The security guard put it away, his hand shaking somewhat. I clambered out of my humble abode, glanced at his nametag, and asked, "Hey, Earl, could you help me find my checkbook? I think I accidentally threw it away today. I'd appreciate it a whole lot, okay?" I turned up the "cute" factor a bit with another smile -- okay, shameless, but what the hey, you work with what you got -- and Earl grumpily said, "You're not supposed to be back here."

"But it's my checkbook!" I wailed forlornly. "What if someone finds it and writes hot checks? Didn't you read that identity theft series in The Examiner last week?"

"That's why I'm back here, miss," Earl said, looking relieved that he wasn't going to have to shoot somebody or deal with anybody more threatening than Miss Perky Young Lady. "You just go on home, we have everything covered.

I put a bit of a tremor in my voice. "Well... if you say so..."

"Go on home, miss."

"Okay, but if you find a checkbook that says Alyson Morisson, give me a call, okay! My phone number's on the checks."

"I'll do that. You just go on home, young lady."

"Thanks! Bye!" I gave him a little half wave with my right hand, smiling big at him again, and headed for my car, a nondescript beige Toyota like a million others on the road. Earl watched me drive off, feeling secure that he had bravely defended Akilna Software from the scourge of ditzy secretaries digging through the trash.

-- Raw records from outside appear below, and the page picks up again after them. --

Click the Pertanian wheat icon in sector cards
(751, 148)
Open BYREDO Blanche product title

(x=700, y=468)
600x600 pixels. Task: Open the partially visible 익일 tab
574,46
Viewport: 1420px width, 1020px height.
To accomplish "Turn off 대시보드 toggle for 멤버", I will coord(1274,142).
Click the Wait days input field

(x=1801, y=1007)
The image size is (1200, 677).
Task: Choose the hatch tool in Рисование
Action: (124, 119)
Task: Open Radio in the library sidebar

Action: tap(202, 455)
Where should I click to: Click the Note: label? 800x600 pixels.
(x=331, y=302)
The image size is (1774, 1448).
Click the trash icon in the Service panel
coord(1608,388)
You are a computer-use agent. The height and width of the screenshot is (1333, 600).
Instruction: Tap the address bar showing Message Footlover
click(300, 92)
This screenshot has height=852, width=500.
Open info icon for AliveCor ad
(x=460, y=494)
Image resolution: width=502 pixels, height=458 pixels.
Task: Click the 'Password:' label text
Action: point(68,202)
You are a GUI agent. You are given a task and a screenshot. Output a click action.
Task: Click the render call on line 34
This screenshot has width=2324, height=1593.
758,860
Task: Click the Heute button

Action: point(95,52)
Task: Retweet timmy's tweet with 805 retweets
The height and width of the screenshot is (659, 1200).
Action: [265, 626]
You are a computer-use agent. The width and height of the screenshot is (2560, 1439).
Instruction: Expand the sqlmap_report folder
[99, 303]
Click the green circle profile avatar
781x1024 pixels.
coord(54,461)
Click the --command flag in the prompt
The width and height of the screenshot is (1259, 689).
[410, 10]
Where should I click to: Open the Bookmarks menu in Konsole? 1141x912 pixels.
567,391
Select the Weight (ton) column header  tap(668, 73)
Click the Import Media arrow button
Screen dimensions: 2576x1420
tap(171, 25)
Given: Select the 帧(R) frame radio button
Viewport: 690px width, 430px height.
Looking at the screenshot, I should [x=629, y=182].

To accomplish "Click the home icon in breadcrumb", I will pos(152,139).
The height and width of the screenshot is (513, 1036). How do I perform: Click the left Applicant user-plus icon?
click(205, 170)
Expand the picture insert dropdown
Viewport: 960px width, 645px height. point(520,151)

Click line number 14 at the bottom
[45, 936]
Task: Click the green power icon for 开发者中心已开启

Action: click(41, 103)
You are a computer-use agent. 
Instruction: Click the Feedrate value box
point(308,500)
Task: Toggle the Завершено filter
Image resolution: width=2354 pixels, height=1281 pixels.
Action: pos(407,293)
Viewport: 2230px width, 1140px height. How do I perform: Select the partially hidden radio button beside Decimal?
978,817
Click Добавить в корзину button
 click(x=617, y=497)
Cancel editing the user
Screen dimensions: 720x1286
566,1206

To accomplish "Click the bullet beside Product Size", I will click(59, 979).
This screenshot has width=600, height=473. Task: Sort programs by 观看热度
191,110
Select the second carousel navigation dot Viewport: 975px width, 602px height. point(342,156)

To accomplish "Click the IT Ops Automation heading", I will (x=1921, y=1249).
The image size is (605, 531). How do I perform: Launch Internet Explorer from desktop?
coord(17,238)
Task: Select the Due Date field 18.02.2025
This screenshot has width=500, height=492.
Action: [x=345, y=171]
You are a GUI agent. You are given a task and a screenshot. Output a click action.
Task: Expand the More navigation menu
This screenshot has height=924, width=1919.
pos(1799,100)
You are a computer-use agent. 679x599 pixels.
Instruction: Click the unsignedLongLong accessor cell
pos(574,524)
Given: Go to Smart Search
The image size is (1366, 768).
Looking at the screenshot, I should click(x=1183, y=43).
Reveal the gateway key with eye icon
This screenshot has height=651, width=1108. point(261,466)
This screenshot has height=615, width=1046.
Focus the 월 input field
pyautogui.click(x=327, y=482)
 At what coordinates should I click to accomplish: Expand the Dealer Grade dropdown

Perhaps at some point in the near future he'd think, "What's a dainty blond secretary doing getting all dirty while digging through the garbage?" But I doubt it. Probably the only thing going through Earl's mind was, "Awe. How cute." If he knew my real name, he'd be saying the same thing. Let's face it, "Kathy" makes you think of some perky cheerleader ready to wave her pom-poms and do cartwheels. You don't think "corporate espionage."

Which, I suppose, is a plus if you're me, and corporate espionage is a big part of your business.

One of the scourges of modern life for those of us who are, let us say, on the questionable side of the system, is the demise of the payphone. With cell phones cheap and widespread, payphones are disappearing left and right. And the few that remain are call-only -- you can't receive calls on them. And prepaid/disposable cell phones have their own limitations. But in this case all I needed to do was make a call.

I found a pay phone at a service station off of the 101. A fog was rolling in off the bay, softening the lines of the modernistic office cubes of the Silicon Valley. You could almost pretend that you were in a real city, rather than in a soul-less collection of buildings devoted to making money or taking care of the people who worked in those cubes. I dialed my number, and listened as the person on the other end answered.

"I got it," I told the voice on the other end. "Meet me at my office. Tomorrow. 8am." I hung up and headed home.

[ To Be Continued ]


  1. Good gosh, Badtux, I never knew your name was Kathy. The things we find out when we read blogs!